I don’t have a lot to say on this subject except for the fact that I have much, much more to learn.

Having two non-white roommates has been really helpful for me in figuring out where I may be blind to the things that are going on all around me. A wedding that to me may seem completely fine and dandy, a non-white person may not have had a single person look them in the eye.

Often times, it’s not even purposeful, but people just don’t know what they’re doing or even that they’re doing it.

There are many things that people can deny or try to prove as it comes to what some might call “race wars”, but the biggest thing that we should not discount is perception. What do I mean by that?

There’s a very simple example that most likely already know. To me, as a white male, I see a police officer, and my general feeling is one of safety. Even if he is pulling me over for a ticket, it’s not a feeling of fear as it may be more of annoyance, shame, or anger. I don’t feel afraid by the presence of the officer, and in most other situations outside a speeding ticket, i actually feel much safer.

But a black man or woman’s perception may be very different. There may be a feeling of fear or panic. Not knowing if they do the wrong thing if they’ll get hurt.

You may hear this and say “well that’s their own fault. 99% of cops aren’t gonna hurt them.” You may very well be right, but because of the perception that some cops have given to the black community, there is a perception and reaction that comes more from fear, not one from safety.

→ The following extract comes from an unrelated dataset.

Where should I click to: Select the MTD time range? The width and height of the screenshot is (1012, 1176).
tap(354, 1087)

There is still much I have to learn, as I mentioned earlier. Initially, I came from a place of “If we stop talking about it we’ll stop causing the divide that’s happening” but I’ve come to realize this really isn’t the case. If we stop talking about it, I’ll stop being affected by it, because I won’t hear about it, but that doesn’t mean that there aren’t still some people out there who are still going to act on their racism and hurt people who will never have a voice.

In this case, it’s not “forgive and forget.” It’s “forgive and remember.

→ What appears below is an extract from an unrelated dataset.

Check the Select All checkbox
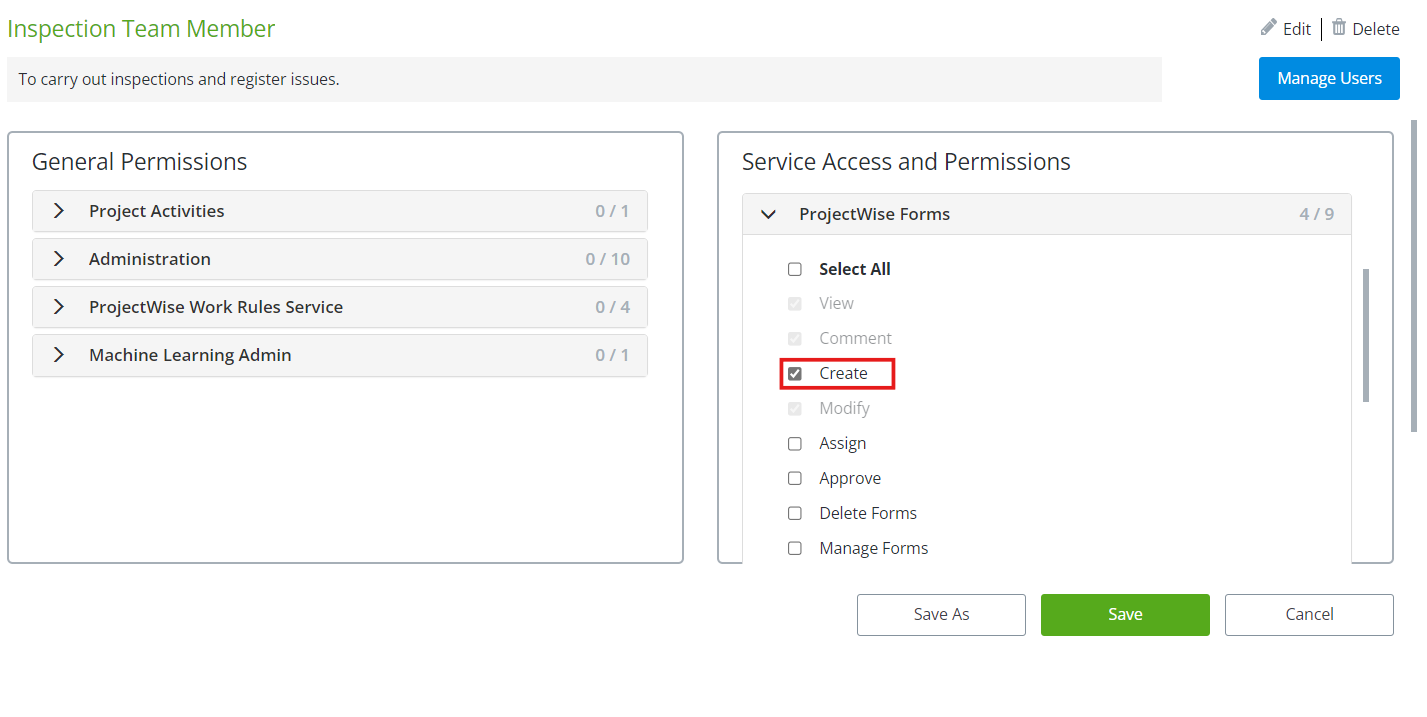This screenshot has width=1427, height=717. coord(795,269)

But remember in the same way a cheating spouse remembers their affair. Leave the life of unfaithfulness is the first step, but the next step isn’t to start acting like it never happened with your spouse. You’ve hurt that person. You must earn back the trust and you may need to take measures to make sure they can trust you.

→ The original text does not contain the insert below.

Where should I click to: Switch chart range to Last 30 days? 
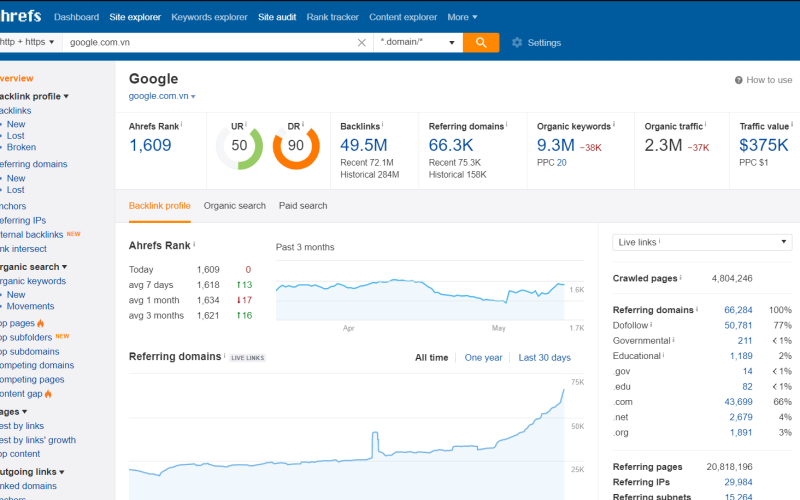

In the same way, their job isn’t to rub in your mistake every time you do something wrong and bring it up constantly, but they are there to also help you stay accountable and make sure that you don’t fall into the same habits you once came from.

It’s America’s (that’s you if you live in America) job to stop the affair and start talking about how to fix it before the unfaithfulness causes unrepairable damage that causes a life long strife.